» Exercise objective
Of the entries below, return exactly those lines that fall between the one containing "The width and height of the screenshot is (446, 251)." and the one containing "Click Next to proceed", the two end lines included.

» Data supplied
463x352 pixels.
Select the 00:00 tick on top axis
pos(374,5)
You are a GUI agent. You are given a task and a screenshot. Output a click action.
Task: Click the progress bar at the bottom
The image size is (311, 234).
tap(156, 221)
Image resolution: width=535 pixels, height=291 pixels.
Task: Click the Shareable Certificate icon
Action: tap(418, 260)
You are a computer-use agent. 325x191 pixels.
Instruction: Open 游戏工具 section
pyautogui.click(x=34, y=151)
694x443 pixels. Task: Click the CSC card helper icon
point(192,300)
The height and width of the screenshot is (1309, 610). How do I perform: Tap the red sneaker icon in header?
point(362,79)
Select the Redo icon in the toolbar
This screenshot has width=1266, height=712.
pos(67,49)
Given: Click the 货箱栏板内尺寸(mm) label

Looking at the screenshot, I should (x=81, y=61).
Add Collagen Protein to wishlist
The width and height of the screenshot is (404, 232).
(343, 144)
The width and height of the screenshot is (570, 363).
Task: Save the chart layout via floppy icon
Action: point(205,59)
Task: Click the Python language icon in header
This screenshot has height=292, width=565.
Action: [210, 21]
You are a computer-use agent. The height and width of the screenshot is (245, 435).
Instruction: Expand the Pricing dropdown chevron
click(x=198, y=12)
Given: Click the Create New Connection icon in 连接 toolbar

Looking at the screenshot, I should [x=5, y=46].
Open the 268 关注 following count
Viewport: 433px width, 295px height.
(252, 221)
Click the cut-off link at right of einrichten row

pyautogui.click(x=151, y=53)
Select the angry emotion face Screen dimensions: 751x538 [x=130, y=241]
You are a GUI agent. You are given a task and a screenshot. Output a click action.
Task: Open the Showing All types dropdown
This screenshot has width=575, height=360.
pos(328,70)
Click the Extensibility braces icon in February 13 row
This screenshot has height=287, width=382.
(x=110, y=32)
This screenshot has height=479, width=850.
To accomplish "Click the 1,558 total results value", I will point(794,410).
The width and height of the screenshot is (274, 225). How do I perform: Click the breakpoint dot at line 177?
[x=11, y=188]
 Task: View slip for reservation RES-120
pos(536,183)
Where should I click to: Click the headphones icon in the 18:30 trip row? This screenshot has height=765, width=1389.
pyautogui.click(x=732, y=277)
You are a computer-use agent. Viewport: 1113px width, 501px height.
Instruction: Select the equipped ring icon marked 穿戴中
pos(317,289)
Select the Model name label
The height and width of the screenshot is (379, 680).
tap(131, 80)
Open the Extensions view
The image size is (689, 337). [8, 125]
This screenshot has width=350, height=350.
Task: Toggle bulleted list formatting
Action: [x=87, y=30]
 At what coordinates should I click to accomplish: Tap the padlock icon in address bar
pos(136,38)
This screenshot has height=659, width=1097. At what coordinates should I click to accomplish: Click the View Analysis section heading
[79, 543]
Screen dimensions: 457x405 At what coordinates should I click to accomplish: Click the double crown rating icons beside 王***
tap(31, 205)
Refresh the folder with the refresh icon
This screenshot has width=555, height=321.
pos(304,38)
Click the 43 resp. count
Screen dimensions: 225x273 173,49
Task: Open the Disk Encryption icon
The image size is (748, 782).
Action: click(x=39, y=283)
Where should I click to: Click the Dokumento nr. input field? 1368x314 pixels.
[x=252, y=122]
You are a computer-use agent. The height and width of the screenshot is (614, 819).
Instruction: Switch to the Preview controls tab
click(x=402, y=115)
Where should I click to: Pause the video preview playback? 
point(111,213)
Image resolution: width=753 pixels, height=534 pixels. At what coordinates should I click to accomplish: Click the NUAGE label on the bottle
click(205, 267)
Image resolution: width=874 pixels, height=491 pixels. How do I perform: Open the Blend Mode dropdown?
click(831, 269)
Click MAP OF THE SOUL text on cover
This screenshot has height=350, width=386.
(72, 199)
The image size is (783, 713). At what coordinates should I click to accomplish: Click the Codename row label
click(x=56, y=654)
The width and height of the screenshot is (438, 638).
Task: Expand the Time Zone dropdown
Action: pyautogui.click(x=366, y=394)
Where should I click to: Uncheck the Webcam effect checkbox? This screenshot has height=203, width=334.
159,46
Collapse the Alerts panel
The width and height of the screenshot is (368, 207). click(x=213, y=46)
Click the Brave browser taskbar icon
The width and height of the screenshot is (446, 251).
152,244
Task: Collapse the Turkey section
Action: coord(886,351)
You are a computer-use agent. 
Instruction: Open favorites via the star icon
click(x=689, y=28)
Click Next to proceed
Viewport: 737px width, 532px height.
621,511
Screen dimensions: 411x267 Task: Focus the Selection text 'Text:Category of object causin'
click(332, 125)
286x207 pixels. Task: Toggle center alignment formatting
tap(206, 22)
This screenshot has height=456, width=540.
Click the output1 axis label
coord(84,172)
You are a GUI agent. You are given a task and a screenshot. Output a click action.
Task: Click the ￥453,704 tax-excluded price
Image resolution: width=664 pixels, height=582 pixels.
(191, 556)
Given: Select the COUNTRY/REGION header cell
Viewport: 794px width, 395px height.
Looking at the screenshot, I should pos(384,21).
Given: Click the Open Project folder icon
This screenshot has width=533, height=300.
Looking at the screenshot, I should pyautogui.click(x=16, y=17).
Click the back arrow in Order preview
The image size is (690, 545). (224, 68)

» Task answer
The width and height of the screenshot is (446, 251).
152,244
Task: Collapse the Turkey section
Action: coord(886,351)
You are a computer-use agent. 
Instruction: Open favorites via the star icon
click(x=689, y=28)
Click Next to proceed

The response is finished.